The interior has been renovated over the years, but it features an ornate cast-iron staircase behind the elevator shaft. The newel post is a short, squat column with a foliated capital. The ironwork on the balustrade combines linear and curvilinear forms. Colorful glazed tile floors are found above the building's first floor. Various colors and designs are used in different parts of the building.

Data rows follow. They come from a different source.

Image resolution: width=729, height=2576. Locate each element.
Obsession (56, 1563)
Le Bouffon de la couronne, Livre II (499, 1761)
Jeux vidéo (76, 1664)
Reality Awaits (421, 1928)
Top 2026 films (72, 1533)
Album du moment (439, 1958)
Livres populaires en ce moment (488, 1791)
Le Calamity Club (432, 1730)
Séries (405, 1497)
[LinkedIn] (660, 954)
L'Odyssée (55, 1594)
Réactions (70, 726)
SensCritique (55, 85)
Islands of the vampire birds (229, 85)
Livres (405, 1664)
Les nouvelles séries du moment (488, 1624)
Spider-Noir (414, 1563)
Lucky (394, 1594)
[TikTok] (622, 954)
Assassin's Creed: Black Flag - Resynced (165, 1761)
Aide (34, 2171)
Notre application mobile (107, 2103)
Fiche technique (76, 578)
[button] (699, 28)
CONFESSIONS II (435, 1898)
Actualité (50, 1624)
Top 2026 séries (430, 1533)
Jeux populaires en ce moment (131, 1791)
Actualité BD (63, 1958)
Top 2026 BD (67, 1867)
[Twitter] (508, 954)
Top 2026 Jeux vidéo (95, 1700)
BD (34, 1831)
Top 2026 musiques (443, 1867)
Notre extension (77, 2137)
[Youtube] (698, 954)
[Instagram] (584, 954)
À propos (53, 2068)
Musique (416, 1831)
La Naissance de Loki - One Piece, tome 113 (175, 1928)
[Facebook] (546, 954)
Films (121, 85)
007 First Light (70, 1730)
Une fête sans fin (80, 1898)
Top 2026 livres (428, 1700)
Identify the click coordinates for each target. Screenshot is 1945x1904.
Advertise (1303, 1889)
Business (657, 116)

The wainscoting on the first floor is made of yellow and blue glazed tiles that were popular in the 1890s. The rest of the building comprises decorative wood panels. It features fluted pilasters and square panels with flowers. The doorways are deeply recessed and feature a transom above a multi-paneled door. The framing is milled woodwork that creates the effect of a fluted pilaster, as well as decorative corner and side blocks. he corner and side blocks feature a fleur-de-lis pattern and various floral patterns, respectively. A simple cornice tops each doorway. The woodwork continues in the courtroom. Behind the judge's bench is a decorative panel that contains a classical urn with a vine and leaf pattern and the Latin phrase Fiat Justitia (Let there be Justice). Another panel is on the front of the bench and contains a female figure in the middle surrounded by foliage and two banners that repeat the Latin phrase.